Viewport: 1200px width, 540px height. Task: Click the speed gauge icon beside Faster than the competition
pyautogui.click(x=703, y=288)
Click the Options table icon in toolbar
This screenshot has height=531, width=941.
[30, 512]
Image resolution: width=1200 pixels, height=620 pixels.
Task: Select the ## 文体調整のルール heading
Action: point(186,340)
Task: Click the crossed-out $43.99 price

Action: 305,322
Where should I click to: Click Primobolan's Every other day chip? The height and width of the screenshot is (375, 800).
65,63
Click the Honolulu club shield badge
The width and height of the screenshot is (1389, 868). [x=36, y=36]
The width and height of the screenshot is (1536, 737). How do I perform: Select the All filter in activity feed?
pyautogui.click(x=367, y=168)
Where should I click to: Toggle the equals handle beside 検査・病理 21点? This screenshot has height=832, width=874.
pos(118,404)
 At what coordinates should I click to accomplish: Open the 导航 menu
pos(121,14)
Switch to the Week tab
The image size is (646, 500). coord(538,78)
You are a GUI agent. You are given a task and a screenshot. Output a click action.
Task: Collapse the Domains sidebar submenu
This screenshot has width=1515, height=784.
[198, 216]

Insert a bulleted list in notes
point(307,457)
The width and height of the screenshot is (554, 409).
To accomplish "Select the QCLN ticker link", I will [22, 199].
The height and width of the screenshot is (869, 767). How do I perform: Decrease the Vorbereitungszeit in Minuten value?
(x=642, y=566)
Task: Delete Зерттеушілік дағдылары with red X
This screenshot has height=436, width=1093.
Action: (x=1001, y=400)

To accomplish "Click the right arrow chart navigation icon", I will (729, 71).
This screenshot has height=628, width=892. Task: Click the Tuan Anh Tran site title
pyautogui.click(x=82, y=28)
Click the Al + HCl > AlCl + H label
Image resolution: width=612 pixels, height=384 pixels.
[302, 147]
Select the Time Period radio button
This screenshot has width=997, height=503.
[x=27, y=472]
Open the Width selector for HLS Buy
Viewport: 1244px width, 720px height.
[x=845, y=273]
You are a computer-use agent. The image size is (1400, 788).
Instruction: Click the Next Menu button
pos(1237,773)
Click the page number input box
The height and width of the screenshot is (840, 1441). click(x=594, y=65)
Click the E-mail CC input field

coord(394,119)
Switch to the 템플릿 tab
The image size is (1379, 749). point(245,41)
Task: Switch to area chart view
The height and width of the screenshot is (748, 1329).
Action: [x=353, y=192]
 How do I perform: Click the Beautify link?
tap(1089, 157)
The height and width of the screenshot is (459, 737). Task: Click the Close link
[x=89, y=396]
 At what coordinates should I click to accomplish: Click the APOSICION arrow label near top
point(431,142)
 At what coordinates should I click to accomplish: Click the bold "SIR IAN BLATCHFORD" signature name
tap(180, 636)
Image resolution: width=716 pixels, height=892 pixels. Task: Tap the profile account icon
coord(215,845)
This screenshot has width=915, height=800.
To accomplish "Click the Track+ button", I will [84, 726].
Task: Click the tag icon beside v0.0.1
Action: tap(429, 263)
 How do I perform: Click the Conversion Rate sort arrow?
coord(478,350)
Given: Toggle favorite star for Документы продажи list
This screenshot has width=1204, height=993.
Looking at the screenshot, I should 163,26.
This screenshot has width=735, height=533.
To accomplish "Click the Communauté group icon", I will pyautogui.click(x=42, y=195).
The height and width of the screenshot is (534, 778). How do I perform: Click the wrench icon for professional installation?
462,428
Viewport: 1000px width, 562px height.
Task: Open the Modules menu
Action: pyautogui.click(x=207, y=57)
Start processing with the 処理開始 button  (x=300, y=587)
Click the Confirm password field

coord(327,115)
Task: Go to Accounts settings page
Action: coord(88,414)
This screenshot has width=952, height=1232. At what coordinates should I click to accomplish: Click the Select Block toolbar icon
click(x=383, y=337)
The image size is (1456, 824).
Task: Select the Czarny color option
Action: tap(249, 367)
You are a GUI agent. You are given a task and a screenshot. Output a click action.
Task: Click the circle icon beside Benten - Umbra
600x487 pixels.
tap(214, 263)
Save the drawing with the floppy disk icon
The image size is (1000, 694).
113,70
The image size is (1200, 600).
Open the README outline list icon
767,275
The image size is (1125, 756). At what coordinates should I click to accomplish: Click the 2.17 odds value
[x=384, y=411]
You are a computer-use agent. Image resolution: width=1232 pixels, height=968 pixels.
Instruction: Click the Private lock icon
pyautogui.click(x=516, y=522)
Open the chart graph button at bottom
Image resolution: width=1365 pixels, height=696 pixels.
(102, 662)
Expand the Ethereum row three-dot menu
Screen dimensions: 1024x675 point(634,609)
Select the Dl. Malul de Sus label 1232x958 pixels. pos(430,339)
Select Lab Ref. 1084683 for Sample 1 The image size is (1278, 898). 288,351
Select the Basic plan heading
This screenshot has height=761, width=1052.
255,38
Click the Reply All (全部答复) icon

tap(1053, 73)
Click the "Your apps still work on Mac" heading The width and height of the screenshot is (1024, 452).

• _What the exercise asks_
The lines to copy are those above that contain "computer".

• _Finished task_
You are a computer-use agent. The image size is (1400, 788).
You are a computer-use agent. Image resolution: width=1232 pixels, height=968 pixels.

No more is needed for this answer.